En tout cas, depuis quelques années il s’est considérablement rajeuni et féminisé, à tel point que l’âge moyen et le pourcentage féminin d’élues ne diffèrent pas sensiblement de ceux de la chambre des députés, et ce n’est pas Chantal Jouanno qui me démentira.

Je me souviens d’avoir visité le Palais du Luxembourg naguère, quand Chantal Jouanno, alors acolyte ministérielle de Jean-Louis Borloo, venait soumettre certaines initiatives gouvernementales à la sagacité des sénateurs. J’aurais pu m’écrier comme Baudelaire qu’en ces lieux, tout n’était que luxe, calme et volupté. Mais, assurément, la volupté faisait défaut, la volupté mais non point la jeunesse. Il y a fort à parier que c’est ce qui a suscité la vocation de notre karateka. Je doute cependant, en adepte des arts martiaux, qu’elle puisse maintenant adopter neuf ans de suite la posture d’un yogi.

Reste à savoir qui présidera la docte assemblée. Les supputations vont bon train – si j’ose dire quand il s’agit de sénateurs. Réflexes partisans, atavisme centripète, logique des réseaux, manœuvres subtiles et circonstancielles conversions auront leur part dans la décision à venir. Chacun des putatifs compte ses appuis, ses atouts, ses liens et ses appartenances. J’ose espérer que l’on ne mettra pas les convictions au placard… Et, s’il y a des francs-tireurs, qu’ils soient au moins francs du collier, ou qu’ils se tranchent la gorge.

Cela dit, dimanche dernier, à Lille comme à Nantes ou Bordeaux, les files enjouées de grands électeurs y allaient aussi de leur train de sénateur pour pouvoir voter. Files moins avilissantes que celles des chômeurs, des prisonniers, des affamés de notre vieille planète. Que les problèmes de réforme territoriale n’occultent pas ces évidences-là aux yeux éblouis de nos promus du moment !

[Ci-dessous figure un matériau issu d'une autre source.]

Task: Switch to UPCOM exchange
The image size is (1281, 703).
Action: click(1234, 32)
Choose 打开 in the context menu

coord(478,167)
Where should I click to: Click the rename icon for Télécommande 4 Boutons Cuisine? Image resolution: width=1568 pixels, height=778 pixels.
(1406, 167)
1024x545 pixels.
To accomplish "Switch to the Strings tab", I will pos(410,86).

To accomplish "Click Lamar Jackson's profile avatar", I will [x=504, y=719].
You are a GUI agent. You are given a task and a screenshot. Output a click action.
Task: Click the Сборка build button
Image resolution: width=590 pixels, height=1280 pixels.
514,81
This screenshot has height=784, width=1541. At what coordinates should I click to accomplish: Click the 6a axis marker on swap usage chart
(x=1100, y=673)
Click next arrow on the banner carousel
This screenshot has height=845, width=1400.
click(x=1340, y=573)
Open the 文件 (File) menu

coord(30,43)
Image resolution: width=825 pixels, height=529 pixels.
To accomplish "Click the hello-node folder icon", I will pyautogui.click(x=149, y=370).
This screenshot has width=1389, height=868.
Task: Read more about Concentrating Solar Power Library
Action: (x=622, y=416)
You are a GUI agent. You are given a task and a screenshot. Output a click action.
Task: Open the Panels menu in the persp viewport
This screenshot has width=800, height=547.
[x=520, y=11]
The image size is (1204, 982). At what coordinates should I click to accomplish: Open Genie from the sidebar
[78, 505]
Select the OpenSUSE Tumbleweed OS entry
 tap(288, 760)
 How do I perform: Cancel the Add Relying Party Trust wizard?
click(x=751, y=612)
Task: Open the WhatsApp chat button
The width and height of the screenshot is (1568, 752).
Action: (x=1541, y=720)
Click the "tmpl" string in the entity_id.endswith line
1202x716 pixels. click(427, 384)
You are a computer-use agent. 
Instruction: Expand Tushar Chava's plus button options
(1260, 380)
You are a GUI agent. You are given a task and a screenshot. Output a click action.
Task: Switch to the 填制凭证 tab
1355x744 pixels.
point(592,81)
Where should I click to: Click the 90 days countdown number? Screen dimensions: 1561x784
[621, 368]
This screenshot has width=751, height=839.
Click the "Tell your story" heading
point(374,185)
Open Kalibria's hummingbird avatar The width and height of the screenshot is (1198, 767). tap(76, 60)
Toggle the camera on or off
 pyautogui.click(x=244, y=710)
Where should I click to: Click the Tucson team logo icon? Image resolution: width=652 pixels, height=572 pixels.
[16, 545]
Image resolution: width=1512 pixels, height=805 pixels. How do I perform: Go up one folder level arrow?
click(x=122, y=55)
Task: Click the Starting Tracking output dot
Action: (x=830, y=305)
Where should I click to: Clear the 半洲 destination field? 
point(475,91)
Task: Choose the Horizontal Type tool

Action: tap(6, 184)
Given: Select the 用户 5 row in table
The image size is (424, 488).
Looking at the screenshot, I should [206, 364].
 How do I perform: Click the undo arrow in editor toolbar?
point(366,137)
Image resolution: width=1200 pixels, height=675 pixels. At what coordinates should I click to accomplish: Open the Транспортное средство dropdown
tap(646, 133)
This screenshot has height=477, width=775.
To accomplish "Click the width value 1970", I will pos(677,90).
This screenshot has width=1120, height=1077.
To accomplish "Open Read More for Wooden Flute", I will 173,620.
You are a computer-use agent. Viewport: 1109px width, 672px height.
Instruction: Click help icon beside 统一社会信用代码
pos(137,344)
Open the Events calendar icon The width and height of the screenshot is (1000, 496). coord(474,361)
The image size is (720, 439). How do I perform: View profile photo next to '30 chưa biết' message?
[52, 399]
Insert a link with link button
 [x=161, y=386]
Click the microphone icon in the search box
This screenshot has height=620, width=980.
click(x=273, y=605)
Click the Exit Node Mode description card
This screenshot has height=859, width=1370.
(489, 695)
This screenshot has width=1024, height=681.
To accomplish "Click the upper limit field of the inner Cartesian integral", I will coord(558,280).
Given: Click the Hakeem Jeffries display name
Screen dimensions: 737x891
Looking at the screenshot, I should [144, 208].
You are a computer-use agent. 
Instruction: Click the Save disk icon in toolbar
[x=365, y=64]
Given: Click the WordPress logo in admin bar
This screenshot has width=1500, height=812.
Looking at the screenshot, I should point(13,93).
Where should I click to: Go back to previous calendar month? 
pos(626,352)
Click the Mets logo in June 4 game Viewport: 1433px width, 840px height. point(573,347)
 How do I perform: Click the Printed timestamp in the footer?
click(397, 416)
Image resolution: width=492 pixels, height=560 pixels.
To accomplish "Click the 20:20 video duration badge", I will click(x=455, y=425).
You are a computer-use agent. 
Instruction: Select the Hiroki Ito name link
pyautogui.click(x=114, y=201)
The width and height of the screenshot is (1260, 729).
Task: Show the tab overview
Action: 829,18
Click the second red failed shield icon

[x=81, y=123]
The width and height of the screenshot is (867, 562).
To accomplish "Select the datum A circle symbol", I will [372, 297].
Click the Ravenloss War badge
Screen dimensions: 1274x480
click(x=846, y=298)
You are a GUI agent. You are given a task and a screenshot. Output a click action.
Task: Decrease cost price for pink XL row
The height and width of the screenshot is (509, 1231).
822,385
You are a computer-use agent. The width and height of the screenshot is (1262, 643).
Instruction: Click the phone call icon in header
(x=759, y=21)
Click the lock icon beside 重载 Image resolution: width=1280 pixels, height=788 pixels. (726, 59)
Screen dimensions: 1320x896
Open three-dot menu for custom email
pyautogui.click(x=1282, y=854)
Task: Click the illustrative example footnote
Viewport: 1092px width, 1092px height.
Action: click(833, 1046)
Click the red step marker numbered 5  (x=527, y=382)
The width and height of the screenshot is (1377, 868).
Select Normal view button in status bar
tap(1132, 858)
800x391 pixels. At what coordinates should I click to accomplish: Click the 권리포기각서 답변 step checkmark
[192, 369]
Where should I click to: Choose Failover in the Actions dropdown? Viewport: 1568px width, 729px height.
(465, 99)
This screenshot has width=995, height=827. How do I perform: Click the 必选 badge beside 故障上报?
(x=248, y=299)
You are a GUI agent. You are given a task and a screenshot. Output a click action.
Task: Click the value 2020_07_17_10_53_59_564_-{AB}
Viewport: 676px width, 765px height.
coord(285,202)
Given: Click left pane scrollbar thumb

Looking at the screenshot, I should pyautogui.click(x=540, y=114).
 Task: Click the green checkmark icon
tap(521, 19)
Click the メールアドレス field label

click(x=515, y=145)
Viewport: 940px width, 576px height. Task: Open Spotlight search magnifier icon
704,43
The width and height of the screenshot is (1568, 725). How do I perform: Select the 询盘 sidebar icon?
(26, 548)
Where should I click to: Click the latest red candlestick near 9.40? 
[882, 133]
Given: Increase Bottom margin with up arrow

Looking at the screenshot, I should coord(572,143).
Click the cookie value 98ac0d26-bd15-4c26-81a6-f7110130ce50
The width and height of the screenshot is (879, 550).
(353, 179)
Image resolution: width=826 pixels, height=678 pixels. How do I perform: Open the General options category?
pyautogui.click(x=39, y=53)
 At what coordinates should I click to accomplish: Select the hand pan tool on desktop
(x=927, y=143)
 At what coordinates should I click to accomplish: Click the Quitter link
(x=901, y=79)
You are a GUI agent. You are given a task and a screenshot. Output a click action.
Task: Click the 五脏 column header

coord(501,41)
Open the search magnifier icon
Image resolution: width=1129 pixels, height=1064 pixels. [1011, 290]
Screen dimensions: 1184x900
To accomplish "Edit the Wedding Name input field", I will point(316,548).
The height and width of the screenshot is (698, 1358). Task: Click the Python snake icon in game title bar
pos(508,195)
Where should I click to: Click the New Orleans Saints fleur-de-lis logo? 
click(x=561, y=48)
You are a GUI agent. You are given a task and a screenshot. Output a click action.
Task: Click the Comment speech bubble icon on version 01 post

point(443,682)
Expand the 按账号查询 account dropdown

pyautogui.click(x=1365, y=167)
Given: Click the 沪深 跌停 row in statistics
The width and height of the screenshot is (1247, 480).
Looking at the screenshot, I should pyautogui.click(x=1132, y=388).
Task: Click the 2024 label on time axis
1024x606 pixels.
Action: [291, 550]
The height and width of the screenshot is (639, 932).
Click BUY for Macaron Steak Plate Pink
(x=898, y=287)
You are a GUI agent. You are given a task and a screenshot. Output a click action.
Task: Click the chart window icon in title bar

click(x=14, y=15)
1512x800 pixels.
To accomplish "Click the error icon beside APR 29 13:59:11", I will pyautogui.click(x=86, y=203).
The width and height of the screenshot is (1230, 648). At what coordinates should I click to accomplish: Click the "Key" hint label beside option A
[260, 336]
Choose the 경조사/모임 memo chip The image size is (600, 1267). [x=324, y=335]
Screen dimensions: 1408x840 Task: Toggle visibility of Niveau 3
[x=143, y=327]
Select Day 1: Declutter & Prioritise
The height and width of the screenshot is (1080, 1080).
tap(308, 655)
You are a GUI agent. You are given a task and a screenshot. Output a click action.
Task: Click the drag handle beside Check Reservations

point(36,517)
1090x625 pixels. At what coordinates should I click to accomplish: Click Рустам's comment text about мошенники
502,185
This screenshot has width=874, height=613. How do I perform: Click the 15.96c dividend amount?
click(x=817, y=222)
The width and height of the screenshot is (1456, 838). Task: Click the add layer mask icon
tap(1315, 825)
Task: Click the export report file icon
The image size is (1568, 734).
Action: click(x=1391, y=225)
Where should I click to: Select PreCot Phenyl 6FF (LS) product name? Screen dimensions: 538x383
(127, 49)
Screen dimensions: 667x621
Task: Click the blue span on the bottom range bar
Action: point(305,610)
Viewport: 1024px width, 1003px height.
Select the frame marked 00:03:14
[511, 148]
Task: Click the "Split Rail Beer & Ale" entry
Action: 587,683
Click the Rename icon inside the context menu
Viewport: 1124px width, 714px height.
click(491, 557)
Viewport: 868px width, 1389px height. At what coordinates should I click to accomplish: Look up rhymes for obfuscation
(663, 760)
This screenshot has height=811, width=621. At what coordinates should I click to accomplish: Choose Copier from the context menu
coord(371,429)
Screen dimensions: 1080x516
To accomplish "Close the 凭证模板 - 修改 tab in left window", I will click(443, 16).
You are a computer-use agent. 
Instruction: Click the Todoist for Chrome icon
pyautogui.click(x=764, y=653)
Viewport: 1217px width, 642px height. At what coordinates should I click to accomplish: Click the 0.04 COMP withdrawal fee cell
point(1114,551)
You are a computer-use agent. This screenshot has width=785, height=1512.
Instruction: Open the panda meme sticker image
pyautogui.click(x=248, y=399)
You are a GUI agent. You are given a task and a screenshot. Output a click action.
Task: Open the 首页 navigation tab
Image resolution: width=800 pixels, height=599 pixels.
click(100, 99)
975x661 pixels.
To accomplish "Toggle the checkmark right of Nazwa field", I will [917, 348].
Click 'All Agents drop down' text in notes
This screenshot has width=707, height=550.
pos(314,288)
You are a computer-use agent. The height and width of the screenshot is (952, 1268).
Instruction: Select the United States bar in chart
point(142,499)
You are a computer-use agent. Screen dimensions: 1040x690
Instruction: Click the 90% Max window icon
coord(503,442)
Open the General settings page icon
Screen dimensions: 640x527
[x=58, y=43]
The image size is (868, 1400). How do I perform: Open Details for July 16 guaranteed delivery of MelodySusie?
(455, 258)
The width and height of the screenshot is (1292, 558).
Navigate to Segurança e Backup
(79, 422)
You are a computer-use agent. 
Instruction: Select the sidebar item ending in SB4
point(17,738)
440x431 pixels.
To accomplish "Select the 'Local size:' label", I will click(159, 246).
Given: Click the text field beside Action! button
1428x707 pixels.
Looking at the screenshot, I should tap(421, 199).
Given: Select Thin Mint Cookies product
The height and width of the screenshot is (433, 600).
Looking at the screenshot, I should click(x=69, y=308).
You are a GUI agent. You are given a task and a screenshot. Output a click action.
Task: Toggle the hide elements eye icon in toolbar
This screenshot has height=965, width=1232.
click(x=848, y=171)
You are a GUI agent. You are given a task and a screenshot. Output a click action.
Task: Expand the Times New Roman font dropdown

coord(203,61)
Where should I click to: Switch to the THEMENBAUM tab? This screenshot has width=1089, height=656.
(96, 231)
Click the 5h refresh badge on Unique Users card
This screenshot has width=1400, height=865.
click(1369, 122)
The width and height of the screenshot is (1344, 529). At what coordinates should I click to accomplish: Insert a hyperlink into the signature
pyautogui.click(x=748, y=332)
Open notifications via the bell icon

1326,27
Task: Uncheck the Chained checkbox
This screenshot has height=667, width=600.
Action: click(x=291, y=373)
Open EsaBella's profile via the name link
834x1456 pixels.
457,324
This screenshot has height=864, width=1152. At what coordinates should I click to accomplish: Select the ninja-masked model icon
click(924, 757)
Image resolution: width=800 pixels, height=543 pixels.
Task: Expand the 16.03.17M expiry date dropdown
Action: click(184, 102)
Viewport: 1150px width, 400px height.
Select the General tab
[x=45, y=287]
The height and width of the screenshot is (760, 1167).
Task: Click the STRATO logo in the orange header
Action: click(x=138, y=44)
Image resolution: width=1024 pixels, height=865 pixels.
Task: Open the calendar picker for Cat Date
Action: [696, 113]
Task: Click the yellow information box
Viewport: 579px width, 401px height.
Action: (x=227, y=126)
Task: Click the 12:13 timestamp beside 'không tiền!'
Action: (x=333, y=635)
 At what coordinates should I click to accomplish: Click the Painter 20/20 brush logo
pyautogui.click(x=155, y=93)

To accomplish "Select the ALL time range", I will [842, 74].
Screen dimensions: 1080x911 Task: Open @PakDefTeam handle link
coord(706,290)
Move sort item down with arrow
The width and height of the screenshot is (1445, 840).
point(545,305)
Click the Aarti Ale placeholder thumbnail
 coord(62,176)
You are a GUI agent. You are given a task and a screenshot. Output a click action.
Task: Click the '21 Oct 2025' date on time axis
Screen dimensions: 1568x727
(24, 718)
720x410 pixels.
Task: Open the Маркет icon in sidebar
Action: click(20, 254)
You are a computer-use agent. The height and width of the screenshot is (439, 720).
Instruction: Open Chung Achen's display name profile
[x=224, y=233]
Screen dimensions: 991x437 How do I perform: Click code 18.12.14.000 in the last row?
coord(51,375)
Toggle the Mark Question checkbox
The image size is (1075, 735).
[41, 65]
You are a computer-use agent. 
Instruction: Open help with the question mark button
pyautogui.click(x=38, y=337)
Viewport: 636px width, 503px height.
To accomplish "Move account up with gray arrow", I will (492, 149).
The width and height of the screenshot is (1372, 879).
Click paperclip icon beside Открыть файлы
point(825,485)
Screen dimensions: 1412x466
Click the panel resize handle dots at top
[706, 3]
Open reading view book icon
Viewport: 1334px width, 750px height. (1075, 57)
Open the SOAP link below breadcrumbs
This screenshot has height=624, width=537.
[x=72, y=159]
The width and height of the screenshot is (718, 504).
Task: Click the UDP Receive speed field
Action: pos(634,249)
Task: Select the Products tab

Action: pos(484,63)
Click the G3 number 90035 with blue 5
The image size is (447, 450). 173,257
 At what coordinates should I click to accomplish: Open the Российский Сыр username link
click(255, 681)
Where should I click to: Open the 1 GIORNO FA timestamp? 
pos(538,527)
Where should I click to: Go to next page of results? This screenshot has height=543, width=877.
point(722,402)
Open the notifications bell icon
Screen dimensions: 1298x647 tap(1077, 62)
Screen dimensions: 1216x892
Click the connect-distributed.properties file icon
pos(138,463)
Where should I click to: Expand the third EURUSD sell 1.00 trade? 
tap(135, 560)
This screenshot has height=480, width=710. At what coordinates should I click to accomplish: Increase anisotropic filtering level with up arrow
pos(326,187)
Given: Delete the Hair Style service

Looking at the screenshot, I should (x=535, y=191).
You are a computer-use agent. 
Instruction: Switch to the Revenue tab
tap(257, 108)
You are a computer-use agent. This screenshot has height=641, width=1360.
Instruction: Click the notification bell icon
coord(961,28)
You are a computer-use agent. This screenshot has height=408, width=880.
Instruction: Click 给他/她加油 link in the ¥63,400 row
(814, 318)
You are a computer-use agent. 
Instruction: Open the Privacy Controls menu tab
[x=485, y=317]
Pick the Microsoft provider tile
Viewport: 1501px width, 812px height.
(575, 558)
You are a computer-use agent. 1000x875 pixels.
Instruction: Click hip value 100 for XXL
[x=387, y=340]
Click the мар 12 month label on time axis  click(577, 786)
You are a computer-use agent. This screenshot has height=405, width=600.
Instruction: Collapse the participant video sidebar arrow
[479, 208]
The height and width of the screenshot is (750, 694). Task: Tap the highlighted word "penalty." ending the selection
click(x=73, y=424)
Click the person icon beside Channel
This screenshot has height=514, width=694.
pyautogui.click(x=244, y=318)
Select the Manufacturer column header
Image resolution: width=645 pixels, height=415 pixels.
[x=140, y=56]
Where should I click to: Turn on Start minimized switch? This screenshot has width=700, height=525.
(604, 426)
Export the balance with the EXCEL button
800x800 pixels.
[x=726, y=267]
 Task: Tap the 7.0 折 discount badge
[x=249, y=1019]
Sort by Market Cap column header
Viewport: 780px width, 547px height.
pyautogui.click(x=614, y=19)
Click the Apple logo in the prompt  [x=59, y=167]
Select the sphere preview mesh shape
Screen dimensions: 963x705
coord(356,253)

Aujourd’hui même, d’autres files y vont de leur train qui n’a rien de sénatorial pour la défense de l’école et du service public. L’éducation, l’instruction publique, l’autonomie de pensée et de savoirs garanties à chacun sont la base, le socle, la pierre angulaire du pacte républicain. Alors, à Paris par exemple, les enseignants en grève vont manifester en défilant, vont faire grève, du nom de cette place devenue depuis place de l’Hôtel de Ville mais autrefois réservée aux exécutions capitales avant d’être l’endroit où se rassemblaient les chômeurs.

Décapiter les services publics et fabriquer des chômeurs ; quel est donc le nom de cette logique ? Un envoi recommandé que j’expédiais hier me coûte deux fois plus cher qu’il y a quelque temps et mettra deux fois plus de temps pour parvenir à son destinataire. Étrange paradoxe d’un univers de concurrence, de vitesse et de rentabilité que celui de secteurs entiers soumis au train de sénateur alors que le Sénat précisément y échappe.